The undiscovered Americas were absent.
And the ancient map makes the earth too small, as well as overestimating the size of China.
Next week the 529 year old atlas - based on the findings of 2nd century geographer Claudius Ptolemaeus, known as Ptolemy - could fetch a world record price of more than £1.5 million at auction.
His texts became the standard geography text book until the time of 16th century Flemish cartographer Gerardus Mercator.
Greek-speaking Ptolemy (90 - 168 AD), who lived in Alexandria, Egypt, compiled information accumulated by the Greeks and Romans into a "Geographica," forming the basis for the world's first printed atlas, completed in Bologna in 1477 - 15 years before Christopher Columbus sailed across the Atlantic towards America.
The 61-page rarity, one of only two in private hands, surfaces at Sotheby's in London on Tuesday from the collection of the late Lord Wardington, of Wardington Manor, near Banbury, Oxfordshire.
It bears a conservative estimate of £800,000 - £1 million but experts believe it may well beat the world record of £1.5 million for a copy of the 16th century Doria Atlas.
The Wardington collection of 700 atlases and geographies was put up for auction after it was threatened by a fire which ripped through the roof of the manor house in 2004.
The ancient maps were saved by villagers who formed a human chain to carry the books - including the 1477 atlas - from the library.
The first part of the sale has already raised more than £6 million.
Apart from the discrepancies relating to Scotland and southern England - and the omission of the New World - the atlas on offer next week shows Asia extended much too far east, which may have decided Columbus to sail for the Indies.
Sotheby's map expert Dr David Goldthorpe believes, however, that the atlas is astonishingly accurate for its time.

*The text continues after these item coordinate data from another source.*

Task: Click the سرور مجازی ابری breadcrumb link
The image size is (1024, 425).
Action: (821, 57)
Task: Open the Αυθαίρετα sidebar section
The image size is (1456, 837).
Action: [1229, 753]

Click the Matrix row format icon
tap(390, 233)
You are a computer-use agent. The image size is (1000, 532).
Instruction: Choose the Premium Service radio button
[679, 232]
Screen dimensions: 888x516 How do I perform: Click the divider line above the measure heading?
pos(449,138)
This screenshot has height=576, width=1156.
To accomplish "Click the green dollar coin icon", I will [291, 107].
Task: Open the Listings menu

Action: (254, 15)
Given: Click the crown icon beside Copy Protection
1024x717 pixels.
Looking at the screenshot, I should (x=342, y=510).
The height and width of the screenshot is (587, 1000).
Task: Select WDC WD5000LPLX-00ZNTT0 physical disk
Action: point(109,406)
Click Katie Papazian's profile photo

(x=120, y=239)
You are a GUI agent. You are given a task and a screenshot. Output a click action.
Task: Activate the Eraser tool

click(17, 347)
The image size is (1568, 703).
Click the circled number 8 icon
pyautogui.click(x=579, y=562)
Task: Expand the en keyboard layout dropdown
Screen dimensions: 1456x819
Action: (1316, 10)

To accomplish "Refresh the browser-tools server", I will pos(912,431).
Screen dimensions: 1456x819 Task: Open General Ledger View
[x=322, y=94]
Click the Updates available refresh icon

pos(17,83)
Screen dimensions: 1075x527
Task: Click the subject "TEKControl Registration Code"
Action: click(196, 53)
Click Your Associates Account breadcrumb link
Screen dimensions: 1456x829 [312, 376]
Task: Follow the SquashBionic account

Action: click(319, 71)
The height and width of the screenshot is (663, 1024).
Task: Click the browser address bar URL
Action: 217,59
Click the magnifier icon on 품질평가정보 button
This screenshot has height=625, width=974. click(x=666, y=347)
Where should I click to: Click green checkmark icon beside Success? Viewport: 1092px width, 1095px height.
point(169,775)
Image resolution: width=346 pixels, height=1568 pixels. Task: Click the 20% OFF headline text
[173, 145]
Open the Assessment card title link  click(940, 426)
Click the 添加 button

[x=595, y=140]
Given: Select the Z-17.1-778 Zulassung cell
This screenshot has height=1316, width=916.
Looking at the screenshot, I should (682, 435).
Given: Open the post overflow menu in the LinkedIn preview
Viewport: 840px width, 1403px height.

"Bearing in mind the limited technology, the general layout of what goes where is more or less correct," he said.
"That's quite extraordinary when you consider he had to base much of his text relied on men in boats and travellers' tales."
"The rudimentary but striking maps made from Ptolemy's texts established a view of the world that pertained for well over a century until they were superceded by the work of Mercator, whose projection of the world is still in use today."